Task directions.
All lines of the material should be given again exactly.
★ ★ ★ ★
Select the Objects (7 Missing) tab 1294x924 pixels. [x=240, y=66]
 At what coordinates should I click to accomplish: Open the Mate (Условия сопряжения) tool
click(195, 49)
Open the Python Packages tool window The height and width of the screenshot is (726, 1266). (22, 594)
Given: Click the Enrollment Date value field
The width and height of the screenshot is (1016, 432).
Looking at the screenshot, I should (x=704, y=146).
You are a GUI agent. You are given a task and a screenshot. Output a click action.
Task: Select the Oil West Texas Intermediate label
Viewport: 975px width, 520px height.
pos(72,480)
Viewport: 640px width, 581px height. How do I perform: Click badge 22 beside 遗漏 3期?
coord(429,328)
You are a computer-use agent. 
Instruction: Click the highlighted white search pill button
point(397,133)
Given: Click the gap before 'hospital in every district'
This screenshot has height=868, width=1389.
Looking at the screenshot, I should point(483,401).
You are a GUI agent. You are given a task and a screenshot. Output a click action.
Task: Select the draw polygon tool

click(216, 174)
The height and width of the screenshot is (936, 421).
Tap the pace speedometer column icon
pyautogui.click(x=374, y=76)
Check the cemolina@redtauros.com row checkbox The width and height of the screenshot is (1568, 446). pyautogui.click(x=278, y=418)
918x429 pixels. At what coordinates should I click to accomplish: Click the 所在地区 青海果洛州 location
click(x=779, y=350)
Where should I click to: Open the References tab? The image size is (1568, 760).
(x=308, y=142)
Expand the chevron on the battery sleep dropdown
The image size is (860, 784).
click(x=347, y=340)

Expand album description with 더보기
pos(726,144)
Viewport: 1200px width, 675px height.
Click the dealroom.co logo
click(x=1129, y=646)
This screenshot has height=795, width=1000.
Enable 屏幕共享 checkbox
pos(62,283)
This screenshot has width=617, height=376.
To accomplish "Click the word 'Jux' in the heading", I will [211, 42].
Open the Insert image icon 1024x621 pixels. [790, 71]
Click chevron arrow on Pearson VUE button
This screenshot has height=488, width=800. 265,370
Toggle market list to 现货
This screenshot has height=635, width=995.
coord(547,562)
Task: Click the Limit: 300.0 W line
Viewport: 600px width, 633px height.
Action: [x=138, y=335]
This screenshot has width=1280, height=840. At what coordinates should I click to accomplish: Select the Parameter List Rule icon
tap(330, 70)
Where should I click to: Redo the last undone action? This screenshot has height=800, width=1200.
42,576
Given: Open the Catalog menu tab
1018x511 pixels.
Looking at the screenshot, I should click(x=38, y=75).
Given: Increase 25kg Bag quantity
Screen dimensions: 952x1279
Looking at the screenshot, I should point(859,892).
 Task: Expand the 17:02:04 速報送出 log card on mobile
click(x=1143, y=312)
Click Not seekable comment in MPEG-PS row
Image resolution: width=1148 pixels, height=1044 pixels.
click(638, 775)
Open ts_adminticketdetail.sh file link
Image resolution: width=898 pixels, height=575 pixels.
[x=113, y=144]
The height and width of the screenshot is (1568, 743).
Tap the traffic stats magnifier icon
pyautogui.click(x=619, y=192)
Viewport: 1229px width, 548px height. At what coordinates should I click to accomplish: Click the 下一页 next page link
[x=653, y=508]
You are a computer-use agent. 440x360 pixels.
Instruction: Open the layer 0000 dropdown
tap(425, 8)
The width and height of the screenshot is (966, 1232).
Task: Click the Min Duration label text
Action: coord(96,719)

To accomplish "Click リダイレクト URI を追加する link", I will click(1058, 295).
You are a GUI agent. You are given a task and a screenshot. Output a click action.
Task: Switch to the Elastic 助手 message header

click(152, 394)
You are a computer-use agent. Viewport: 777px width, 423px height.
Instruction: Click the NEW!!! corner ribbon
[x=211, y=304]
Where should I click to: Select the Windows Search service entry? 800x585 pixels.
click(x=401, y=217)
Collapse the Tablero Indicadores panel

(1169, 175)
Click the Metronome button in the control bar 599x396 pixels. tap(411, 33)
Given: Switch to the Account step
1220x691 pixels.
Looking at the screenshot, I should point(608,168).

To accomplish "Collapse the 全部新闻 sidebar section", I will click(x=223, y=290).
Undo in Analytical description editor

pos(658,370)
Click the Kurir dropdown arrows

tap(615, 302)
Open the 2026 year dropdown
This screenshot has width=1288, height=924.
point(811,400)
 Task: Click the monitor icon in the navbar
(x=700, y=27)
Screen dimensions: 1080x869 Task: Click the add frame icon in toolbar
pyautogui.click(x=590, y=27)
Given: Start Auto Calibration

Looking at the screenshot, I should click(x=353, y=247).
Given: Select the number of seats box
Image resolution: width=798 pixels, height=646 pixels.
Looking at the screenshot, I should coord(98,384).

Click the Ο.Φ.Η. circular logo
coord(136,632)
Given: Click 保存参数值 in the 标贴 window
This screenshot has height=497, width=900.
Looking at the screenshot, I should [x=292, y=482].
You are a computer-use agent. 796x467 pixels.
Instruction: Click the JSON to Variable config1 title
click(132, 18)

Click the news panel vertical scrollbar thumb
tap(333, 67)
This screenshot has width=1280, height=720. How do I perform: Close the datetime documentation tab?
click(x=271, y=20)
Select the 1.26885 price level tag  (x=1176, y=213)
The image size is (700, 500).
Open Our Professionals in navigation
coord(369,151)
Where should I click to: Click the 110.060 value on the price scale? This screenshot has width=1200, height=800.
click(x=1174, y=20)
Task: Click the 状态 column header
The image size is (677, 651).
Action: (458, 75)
★ ★ ★ ★
Exercise solution.
Select the Objects (7 Missing) tab 1294x924 pixels. [x=240, y=66]
 At what coordinates should I click to accomplish: Open the Mate (Условия сопряжения) tool
click(195, 49)
Open the Python Packages tool window The height and width of the screenshot is (726, 1266). (22, 594)
Given: Click the Enrollment Date value field
The width and height of the screenshot is (1016, 432).
Looking at the screenshot, I should (x=704, y=146).
You are a GUI agent. You are given a task and a screenshot. Output a click action.
Task: Select the Oil West Texas Intermediate label
Viewport: 975px width, 520px height.
pos(72,480)
Viewport: 640px width, 581px height. How do I perform: Click badge 22 beside 遗漏 3期?
coord(429,328)
You are a computer-use agent. 
Instruction: Click the highlighted white search pill button
point(397,133)
Given: Click the gap before 'hospital in every district'
This screenshot has height=868, width=1389.
Looking at the screenshot, I should point(483,401).
You are a GUI agent. You are given a task and a screenshot. Output a click action.
Task: Select the draw polygon tool

click(216, 174)
The height and width of the screenshot is (936, 421).
Tap the pace speedometer column icon
pyautogui.click(x=374, y=76)
Check the cemolina@redtauros.com row checkbox The width and height of the screenshot is (1568, 446). pyautogui.click(x=278, y=418)
918x429 pixels. At what coordinates should I click to accomplish: Click the 所在地区 青海果洛州 location
click(x=779, y=350)
Where should I click to: Open the References tab? The image size is (1568, 760).
(x=308, y=142)
Expand the chevron on the battery sleep dropdown
The image size is (860, 784).
click(x=347, y=340)

Expand album description with 더보기
pos(726,144)
Viewport: 1200px width, 675px height.
Click the dealroom.co logo
click(x=1129, y=646)
This screenshot has height=795, width=1000.
Enable 屏幕共享 checkbox
pos(62,283)
This screenshot has width=617, height=376.
To accomplish "Click the word 'Jux' in the heading", I will [211, 42].
Open the Insert image icon 1024x621 pixels. [790, 71]
Click chevron arrow on Pearson VUE button
This screenshot has height=488, width=800. 265,370
Toggle market list to 现货
This screenshot has height=635, width=995.
coord(547,562)
Task: Click the Limit: 300.0 W line
Viewport: 600px width, 633px height.
Action: [x=138, y=335]
This screenshot has width=1280, height=840. At what coordinates should I click to accomplish: Select the Parameter List Rule icon
tap(330, 70)
Where should I click to: Redo the last undone action? This screenshot has height=800, width=1200.
42,576
Given: Open the Catalog menu tab
1018x511 pixels.
Looking at the screenshot, I should click(x=38, y=75).
Given: Increase 25kg Bag quantity
Screen dimensions: 952x1279
Looking at the screenshot, I should point(859,892).
 Task: Expand the 17:02:04 速報送出 log card on mobile
click(x=1143, y=312)
Click Not seekable comment in MPEG-PS row
Image resolution: width=1148 pixels, height=1044 pixels.
click(638, 775)
Open ts_adminticketdetail.sh file link
Image resolution: width=898 pixels, height=575 pixels.
[x=113, y=144]
The height and width of the screenshot is (1568, 743).
Tap the traffic stats magnifier icon
pyautogui.click(x=619, y=192)
Viewport: 1229px width, 548px height. At what coordinates should I click to accomplish: Click the 下一页 next page link
[x=653, y=508]
You are a computer-use agent. 440x360 pixels.
Instruction: Open the layer 0000 dropdown
tap(425, 8)
The width and height of the screenshot is (966, 1232).
Task: Click the Min Duration label text
Action: coord(96,719)

To accomplish "Click リダイレクト URI を追加する link", I will click(1058, 295).
You are a GUI agent. You are given a task and a screenshot. Output a click action.
Task: Switch to the Elastic 助手 message header

click(152, 394)
You are a computer-use agent. Viewport: 777px width, 423px height.
Instruction: Click the NEW!!! corner ribbon
[x=211, y=304]
Where should I click to: Select the Windows Search service entry? 800x585 pixels.
click(x=401, y=217)
Collapse the Tablero Indicadores panel

(1169, 175)
Click the Metronome button in the control bar 599x396 pixels. tap(411, 33)
Given: Switch to the Account step
1220x691 pixels.
Looking at the screenshot, I should point(608,168).

To accomplish "Collapse the 全部新闻 sidebar section", I will click(x=223, y=290).
Undo in Analytical description editor

pos(658,370)
Click the Kurir dropdown arrows

tap(615, 302)
Open the 2026 year dropdown
This screenshot has width=1288, height=924.
point(811,400)
 Task: Click the monitor icon in the navbar
(x=700, y=27)
Screen dimensions: 1080x869 Task: Click the add frame icon in toolbar
pyautogui.click(x=590, y=27)
Given: Start Auto Calibration

Looking at the screenshot, I should click(x=353, y=247).
Given: Select the number of seats box
Image resolution: width=798 pixels, height=646 pixels.
Looking at the screenshot, I should coord(98,384).

Click the Ο.Φ.Η. circular logo
coord(136,632)
Given: Click 保存参数值 in the 标贴 window
This screenshot has height=497, width=900.
Looking at the screenshot, I should [x=292, y=482].
You are a computer-use agent. 796x467 pixels.
Instruction: Click the JSON to Variable config1 title
click(132, 18)

Click the news panel vertical scrollbar thumb
tap(333, 67)
This screenshot has width=1280, height=720. How do I perform: Close the datetime documentation tab?
click(x=271, y=20)
Select the 1.26885 price level tag  (x=1176, y=213)
The image size is (700, 500).
Open Our Professionals in navigation
coord(369,151)
Where should I click to: Click the 110.060 value on the price scale? This screenshot has width=1200, height=800.
click(x=1174, y=20)
Task: Click the 状态 column header
The image size is (677, 651).
Action: (458, 75)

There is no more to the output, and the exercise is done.